Arizona isn't the only school that has inspired cross-disciplinary businesses. Temple University, ranked fourth in the undergraduate and seventh in the graduate listings, boasts its share as well. "Though we are the business school, I truly believe the ideas are in the arts, in the sciences, in health care, in many other [areas]," says M. Moshe Porat, dean of the Fox School of Business and Management, which is home to the Innovation & Entrepreneurship Institute at Temple in Philadelphia.
Two recent graduates of the program, in fact, started businesses hailing from other disciplines. Phyllis Ludwig, 44, a 2005 MBA graduate, enlisted the help of Temple's College of Education to start Financial Literacy Programs of America LLC, which sells her product, Cent$ableKids, an educational kit that teaches financial literacy to youngsters. And Rebecca Davis, 24, a 2004 Temple graduate, founded The Rebecca Davis Dance Company, a nonprofit organization that teaches dance to youngsters and performs professional dance theater works in the Philadelphia area.
Community involvement might be one of the most valuable lessons taught in entrepreneurship programs today. "Universities not only have to ensure they provide a quality education to the students, but at times they provide service or knowledge to the community [as well]," says Solomon. Syracuse boasts a variety of local and international outreach programs, from MBA students working as consultants for 100 sustainable businesses in local inner-city neighborhoods, to the team of 16 graduate and undergraduate students who spent six weeks last summer working with entrepreneurs in the townships around Cape Town, South Africa. And at the University of Dayton's Crotty Center for Entrepreneurial Leadership in Dayton, Ohio, all students start businesses during their sophomore year. The center provides $3,000 in startup capital, and when the semester ends, profits are donated to charity.
Clearly, college campuses nationwide are buzzing with entrepreneurial activity. "At both the graduate and undergraduate levels, [entrepreneurship education] unleashes energy that was laying dormant within people," says Solomon. "That's the case with all my colleagues I talk to around the country. They talk about the transformation of some of their students, who come in very shy or disinterested and malcontent, and they leave enthused, energized and focused." And, of course, ready to change the world.
With so many superb entrepreneurship education programs to choose from, we asked Robert Franek, publisher of Princeton Review books, for his best tips on how to select the right one for you.
What should prospective students look for in an entrepreneurship education program?
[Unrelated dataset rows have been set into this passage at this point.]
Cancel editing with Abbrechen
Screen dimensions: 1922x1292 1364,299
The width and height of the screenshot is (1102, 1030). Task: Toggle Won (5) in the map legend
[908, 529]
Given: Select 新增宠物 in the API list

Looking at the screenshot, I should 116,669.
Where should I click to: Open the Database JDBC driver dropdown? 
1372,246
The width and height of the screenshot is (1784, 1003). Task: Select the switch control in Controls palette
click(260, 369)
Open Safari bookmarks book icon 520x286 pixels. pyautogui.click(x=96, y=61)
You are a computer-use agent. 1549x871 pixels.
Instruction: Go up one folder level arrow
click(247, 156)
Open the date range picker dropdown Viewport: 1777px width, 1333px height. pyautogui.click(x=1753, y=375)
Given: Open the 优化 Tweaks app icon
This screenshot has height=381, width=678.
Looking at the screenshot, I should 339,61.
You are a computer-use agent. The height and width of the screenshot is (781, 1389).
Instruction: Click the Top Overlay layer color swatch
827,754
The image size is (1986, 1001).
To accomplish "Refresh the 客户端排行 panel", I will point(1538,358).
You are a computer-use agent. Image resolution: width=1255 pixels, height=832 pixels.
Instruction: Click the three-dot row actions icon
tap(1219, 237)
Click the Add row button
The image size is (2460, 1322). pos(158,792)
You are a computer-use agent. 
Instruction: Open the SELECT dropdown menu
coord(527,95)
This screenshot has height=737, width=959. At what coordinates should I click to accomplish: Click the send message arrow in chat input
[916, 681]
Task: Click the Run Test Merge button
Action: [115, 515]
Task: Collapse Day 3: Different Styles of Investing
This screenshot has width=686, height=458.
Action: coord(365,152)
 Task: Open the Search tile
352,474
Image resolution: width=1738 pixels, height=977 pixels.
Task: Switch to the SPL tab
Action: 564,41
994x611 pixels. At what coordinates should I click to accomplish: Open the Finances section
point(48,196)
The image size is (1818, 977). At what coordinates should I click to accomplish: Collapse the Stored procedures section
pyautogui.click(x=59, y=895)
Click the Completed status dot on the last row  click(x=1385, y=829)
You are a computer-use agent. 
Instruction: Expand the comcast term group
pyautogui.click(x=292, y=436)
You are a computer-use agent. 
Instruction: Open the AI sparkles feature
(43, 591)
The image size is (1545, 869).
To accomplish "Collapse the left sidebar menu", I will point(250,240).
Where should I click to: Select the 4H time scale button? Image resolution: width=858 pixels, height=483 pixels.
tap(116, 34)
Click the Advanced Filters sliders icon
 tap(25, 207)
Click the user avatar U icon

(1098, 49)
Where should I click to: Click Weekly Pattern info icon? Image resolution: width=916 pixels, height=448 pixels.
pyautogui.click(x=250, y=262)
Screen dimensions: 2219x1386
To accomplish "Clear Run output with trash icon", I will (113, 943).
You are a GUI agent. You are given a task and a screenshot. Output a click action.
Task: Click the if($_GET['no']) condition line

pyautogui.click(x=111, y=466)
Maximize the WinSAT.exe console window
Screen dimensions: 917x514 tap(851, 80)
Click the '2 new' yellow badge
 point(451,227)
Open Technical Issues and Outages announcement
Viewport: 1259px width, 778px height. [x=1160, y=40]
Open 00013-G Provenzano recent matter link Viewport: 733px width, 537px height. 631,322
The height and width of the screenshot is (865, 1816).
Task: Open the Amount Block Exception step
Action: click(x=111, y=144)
It's dependent on a lot of things. Many students want to know that there are very clear and practical outcomes-not only for what they're doing in the classroom, but [also] that their degree will work for them with those same practical-based outcomes once they graduate.
You're talking about experiential learning. What other factors can help a prospective student narrow the search?
In our business school [ranking] books, we rank some programs that are especially good for minority students, women or students with families. Start thinking about who [you are] as a student, and where it is that other students [like you] have gone and been quite happy. Those are things [you should] certainly consider. Find out why that school is great for that. Put admissions folks and program-specific folks to task when you're a prospective student and say, "Do you have this? If you don't, why not? Can you get it?"
Other than those suggestions, is there one critical element any good entrepreneurship program should offer?
A dynamic faculty focused on entrepreneurship who have also been successful [entrepreneurs] themselves. And accessibility to those faculty members, [because] I think many faculty members become real mentors for students.